Frank Wiegand (BBAW) explained the project to build the Deutsches Textarchiv (DTA), which will identify and integrate distributed text resources into a large reference corpus for German (1650-1900). Some of the work to produce editions for the corpus is being done in

Thomas Eckart (Leipzig) reported on infrastructural and CLARIN-related aspects of the eAqua project which is working on the extraction of structured knowledge from ancient sources. The project aims to develop tools as small independent components available as services via SOAP and REST, to support the reuse of data and algorithms, and promote interaction and interchange with existing projects in Digital Humanities, and to allow the integration of existing data resources. They aim to use existing standards, and so plain text and TEI have been selected as input formats for the CLARIN workspace, and have built a TEI text integrator, which automatically sucks in texts to a repository, allocates a PID, generated CMDI metadata (which is then pushed to the Virtual Language Observatory aggregator), the full text will be offered to the CLARIN Federated Content Search, with output in TCF/txt/XML/HTML.

After the presentation of this impressive array of projects, Erhard Hinrichs returned to the stage to introduce the CLARIN ERIC, the new legal and organisational framework underpinning the Europe-wide CLARIN research infrastructure, and its relationship with CLARIN-D. In short, ERICs are reliant on national funding and national infrastructure initiatives. The challenges will be to integrate numerous national infrastructures of varying size, scope and maturity into a coherent European infrastructure. The CLARIN ERIC started operation in the Spring of 2012, with nine founding members – Austria, Bulgaria, Czech Republic, Denmark, Estonia, Germany, The Netherlands, Nederlandse Taalunie (the Dutch Language Union, an international organization based in Flanders and the Netherlands), and Poland.

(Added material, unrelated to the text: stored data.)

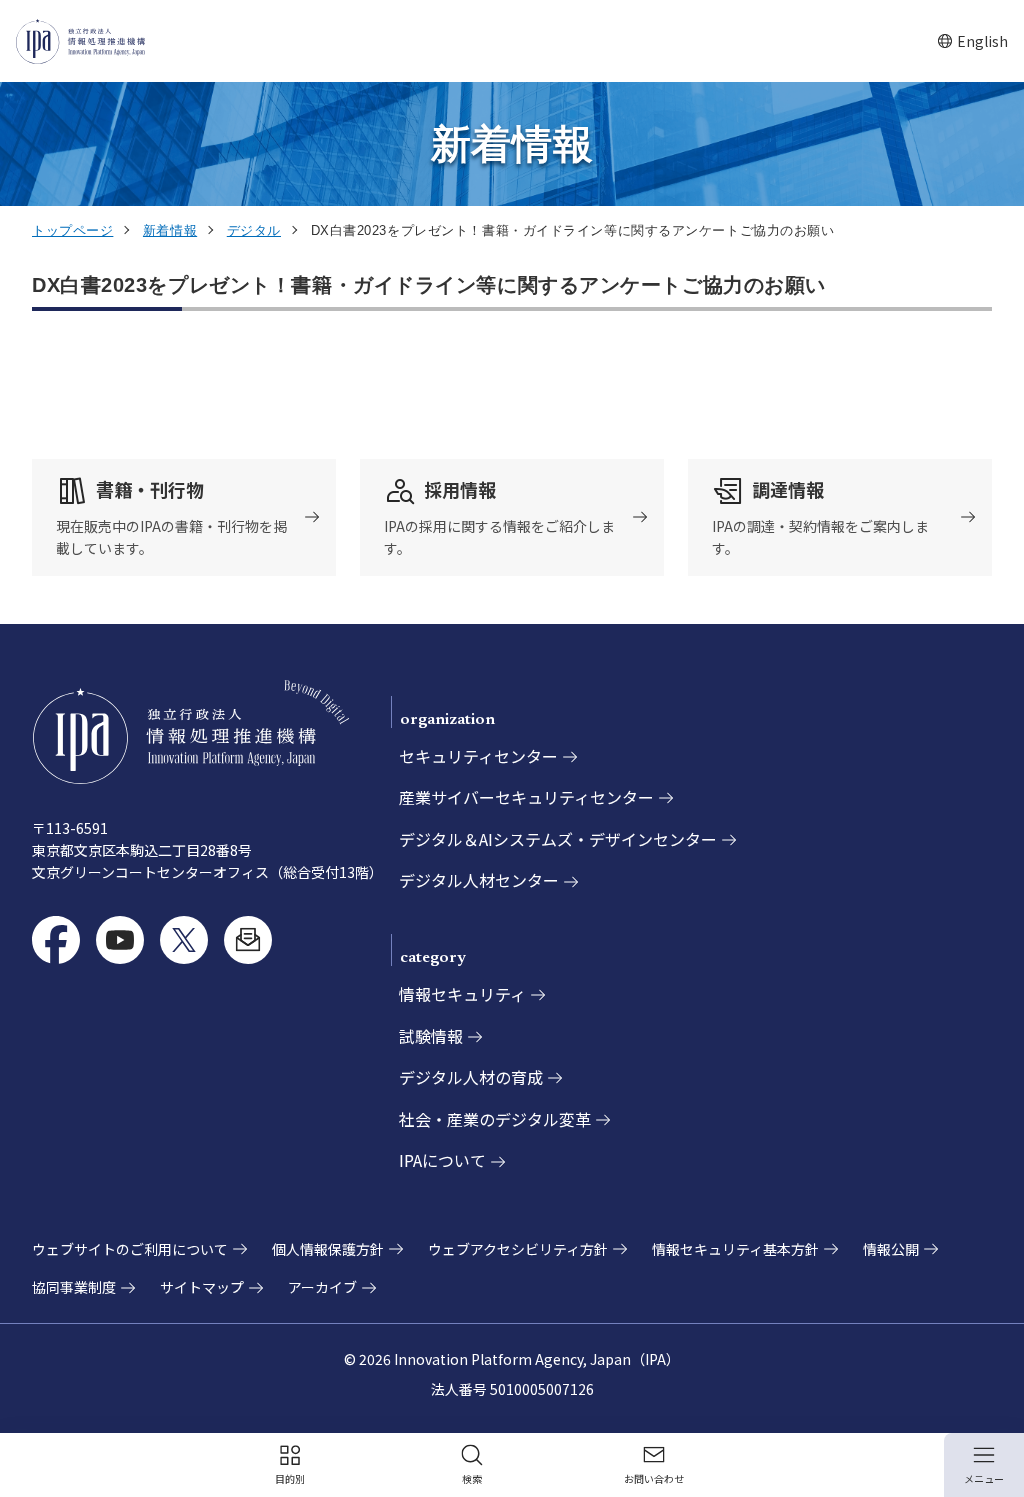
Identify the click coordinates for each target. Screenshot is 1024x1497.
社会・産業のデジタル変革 (495, 1119)
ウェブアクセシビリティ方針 (518, 1249)
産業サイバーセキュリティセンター (526, 797)
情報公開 (891, 1249)
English (972, 41)
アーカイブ (322, 1287)
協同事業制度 (74, 1287)
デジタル (254, 230)
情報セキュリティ (462, 994)
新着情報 (170, 230)
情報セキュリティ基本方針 (735, 1249)
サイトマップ (202, 1287)
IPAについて (442, 1160)
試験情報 (431, 1036)
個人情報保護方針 (328, 1249)
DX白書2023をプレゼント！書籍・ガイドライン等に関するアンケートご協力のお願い (429, 285)
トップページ (72, 230)
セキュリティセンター (478, 756)
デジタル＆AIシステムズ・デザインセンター (558, 839)
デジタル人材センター (479, 880)
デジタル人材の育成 (471, 1077)
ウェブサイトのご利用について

Six additional members are expected by the end of 2012: Croatia, Finland, Latvia, Lithuania, Norway, Slovenia.

Thomas Zastrow (Tübingen) introduced the EUDAT Data Project, which brings together a consortium of research communities and national data and high performance computing centers, aiming to contribute to the production of a collaborative data infrastructure (CDI) to support Europe’s scientific and research data requirements, and to deal with the “data tsunami” – note that no longer merely a deluge! As well as CLARIN, there are participants from Earth sciences (EPOS), Climate sciences (ENES), Environmental sciences (LIFEWATCH), and Biological and medical sciences (VPH).

Erik Ketzan and Pawel Kamocki (IDS, Mannheim) introduced the CLARIN-D legal helpdesk and “Three Important Legal Concepts for  Language Scientists in Germany”.
The first two of these concepts represented encouraging news about the relatively liberal provisions of German law for personal scientific use and implied licences. However, we should note that services built on the these exceptions will pose problems for the CLARIN infrastructure, the boundaries of which are EU-wide (at least). It remains to be seen how we can deal with problems of identifying the relevant legal jurisdictions for complex workflows involving cross-national collaborations and distributed architectures. It might prove necessary to base services on the assumption of the lowest common denominator of EU-wide legal principles, rather than on those of the most liberal country. (By the way, the third concept was the potential landmine of database rights!)

In summary, it was extremely encouraging to see the plans of CLARIN, first conceived many years ago, start to come to fruition. The connections now being made in Germany with key communities of academic researchers is of paramount importance, and will need to be carried on in other countries. There were a few niggling doubts in this respect – it would have been good to find out more about connections with literary scholars, and with TextGrid and DARIAH. But overall, CLARIN-D shows a remarkable level of maturity, at both technical and organisational levels. There are numerous key challenges ahead, but this community seem well-equipped to address them. We have seen the future of language resources, tools and services, and it works!